Broniący tytułu mistrz został odepchnięty dalej niż oczekiwano, ale nowy hiszpański bohater dał publiczności powód do świętowania.
Miejsca na Estadio Manolo Santana, nawet te najdroższe, były pełne. Hiszpańscy VIP-owie siedzieli w swoich lożach przy korcie. Właściciel turnieju, Ion Tiriac, pławił się w wyczekującej atmosferze. Powód całego szumu? W centrum sceny pojawił się nowy lokalny bohater tenisa, Carlos Alcaraz, który wrócił, by bronić tytułu sprzed roku.
Był tylko jeden problem: to był przeciwnik Alcaraza i domniemany patsy na ten dzień, Emil Ruusuvuori, który robił show. Było to oczywiście zaskoczeniem dla ludzi na arenie, ale nie powinno być szokiem dla zagorzałych fanów tenisa. 24-letni Fin pokonał Alcaraz w swoim jedynym poprzednim spotkaniu, dwa lata temu w Miami. W tamtym czasie, ze swoją wysoką grą i forhendem, wydawał się prawie tak samo prawdopodobny jak Hiszpan, by wspiąć się w rankingach w nadchodzących latach. Chociaż dla Ruusuvuoriego jeszcze się to nie wydarzyło, potencjał Top 20 wciąż wyraźnie istnieje i zaczął go realizować tej wiosny, z przyzwoitymi przejazdami w Miami, Monte Carlo i Barcelonie.

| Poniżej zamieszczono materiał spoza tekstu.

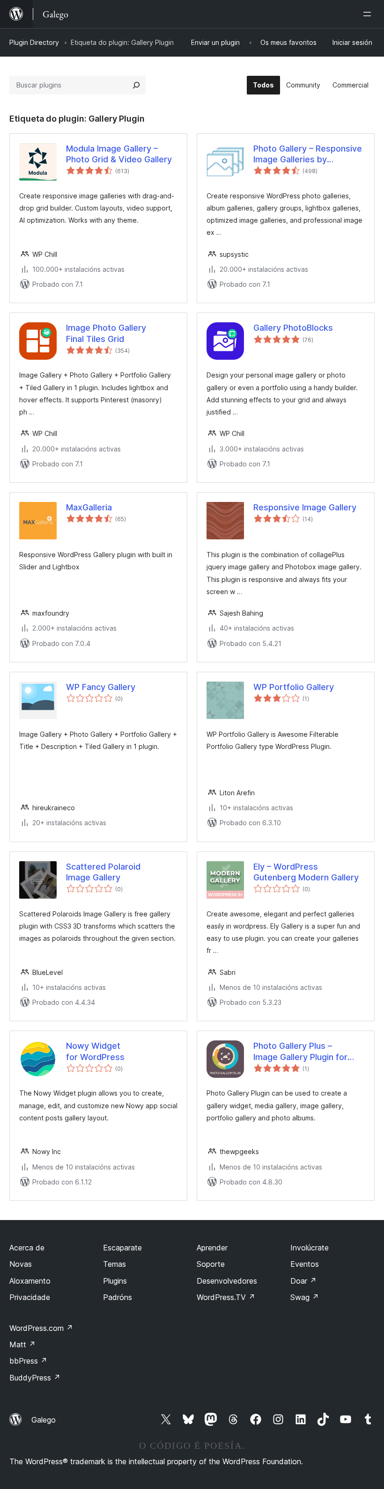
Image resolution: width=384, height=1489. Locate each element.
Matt (22, 1344)
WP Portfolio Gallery (293, 687)
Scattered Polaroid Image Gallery (103, 872)
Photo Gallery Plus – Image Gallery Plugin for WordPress (300, 1051)
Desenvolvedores (227, 1281)
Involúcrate (309, 1247)
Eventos (304, 1264)
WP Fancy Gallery (100, 687)
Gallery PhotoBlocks (293, 328)
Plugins (115, 1281)
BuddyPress (34, 1377)
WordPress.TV (226, 1297)
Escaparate (122, 1247)
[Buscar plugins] (136, 85)
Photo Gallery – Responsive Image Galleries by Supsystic (307, 154)
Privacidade (29, 1297)
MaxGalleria (89, 507)
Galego (43, 1419)
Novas (20, 1264)
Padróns (117, 1297)
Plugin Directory (34, 42)
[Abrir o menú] (369, 14)
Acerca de (26, 1247)
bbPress (28, 1361)
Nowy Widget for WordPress (95, 1051)
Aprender (212, 1247)
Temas (114, 1264)
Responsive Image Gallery (304, 507)
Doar (303, 1281)
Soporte (211, 1264)
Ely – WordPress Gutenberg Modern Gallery (306, 872)
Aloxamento (30, 1281)
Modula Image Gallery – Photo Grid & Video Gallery (119, 154)
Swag (304, 1297)
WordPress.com (41, 1328)
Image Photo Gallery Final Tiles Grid (106, 333)
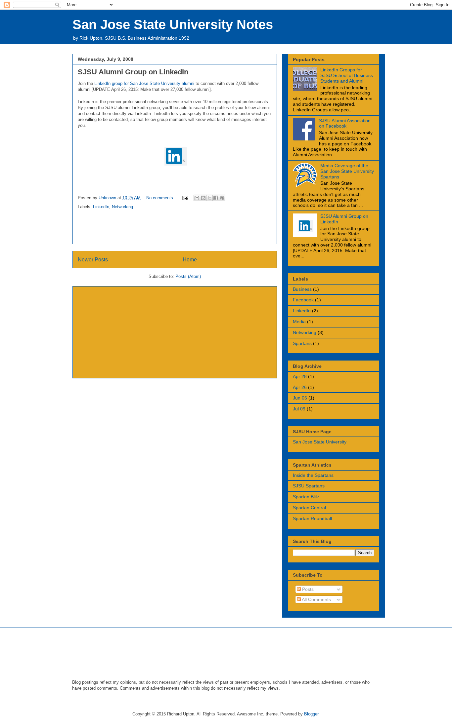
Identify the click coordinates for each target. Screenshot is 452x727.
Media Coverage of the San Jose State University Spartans (347, 171)
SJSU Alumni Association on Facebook (345, 123)
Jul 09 (299, 408)
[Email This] (197, 198)
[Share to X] (209, 198)
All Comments (316, 599)
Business (302, 289)
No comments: (161, 197)
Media (299, 321)
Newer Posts (93, 259)
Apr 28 (300, 376)
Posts (307, 589)
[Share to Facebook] (215, 198)
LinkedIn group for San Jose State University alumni (144, 83)
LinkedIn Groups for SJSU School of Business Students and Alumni (346, 75)
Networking (122, 206)
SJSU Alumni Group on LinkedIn (133, 72)
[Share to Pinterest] (222, 198)
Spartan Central (309, 507)
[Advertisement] (174, 229)
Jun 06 (300, 398)
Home (190, 259)
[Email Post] (185, 197)
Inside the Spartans (313, 475)
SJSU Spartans (309, 485)
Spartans (302, 343)
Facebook (303, 299)
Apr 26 (300, 387)
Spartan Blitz (306, 496)
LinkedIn (101, 206)
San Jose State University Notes (172, 24)
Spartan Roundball (312, 518)
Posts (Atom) (188, 276)
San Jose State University (319, 441)
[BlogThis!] (203, 198)
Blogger (311, 713)
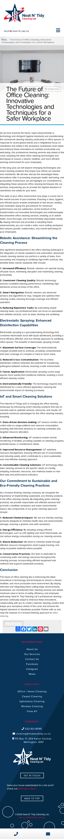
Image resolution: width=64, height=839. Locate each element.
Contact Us (32, 659)
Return (14, 623)
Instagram (32, 669)
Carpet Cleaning (32, 696)
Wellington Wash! (27, 788)
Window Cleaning (32, 706)
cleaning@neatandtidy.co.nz (33, 733)
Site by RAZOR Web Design (32, 817)
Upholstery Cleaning (32, 701)
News (4, 39)
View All (32, 711)
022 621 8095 (33, 728)
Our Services (32, 654)
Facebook (32, 664)
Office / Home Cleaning (32, 691)
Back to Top (32, 798)
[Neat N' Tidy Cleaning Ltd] (24, 4)
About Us (32, 649)
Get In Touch (32, 775)
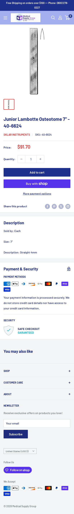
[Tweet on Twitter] (61, 206)
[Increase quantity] (40, 159)
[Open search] (53, 18)
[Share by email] (67, 206)
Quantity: (9, 159)
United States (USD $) (17, 451)
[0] (67, 18)
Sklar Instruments (17, 134)
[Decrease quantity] (21, 159)
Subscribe (15, 434)
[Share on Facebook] (47, 206)
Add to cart (37, 172)
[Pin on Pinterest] (54, 206)
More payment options (37, 193)
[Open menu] (5, 17)
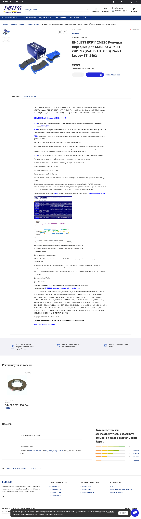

Podczas meczu pierwszej rundy było więcej „Vamosa” z Alcaraz niż zwykle.
© Getty Images
Ten impet i fakt, że nie miał nic do stracenia z Alcarazem, pomogły Ruusuvuoriemu uciec z pierwszego seta 6:2. Nie szkodziło, że Alcaraz był wyraźnie zdenerwowany i natarczywy. Poszedł o zbyt wiele za wcześnie, uderzył tylną stopą, posłał długie i szerokie uderzenia po ziemi do siatki, nie strzelił z rzutu zrzutu. W drugim secie Alcaraz zwrócił się o pomoc do swojego zespołu trenerskiego, „Vamos” grał jeszcze częściej niż zwykle i próbował wciągnąć w to tłum. Jednak nic nie mogło sprawić, że spokojny i opanowany Ruusuvuori odejdzie.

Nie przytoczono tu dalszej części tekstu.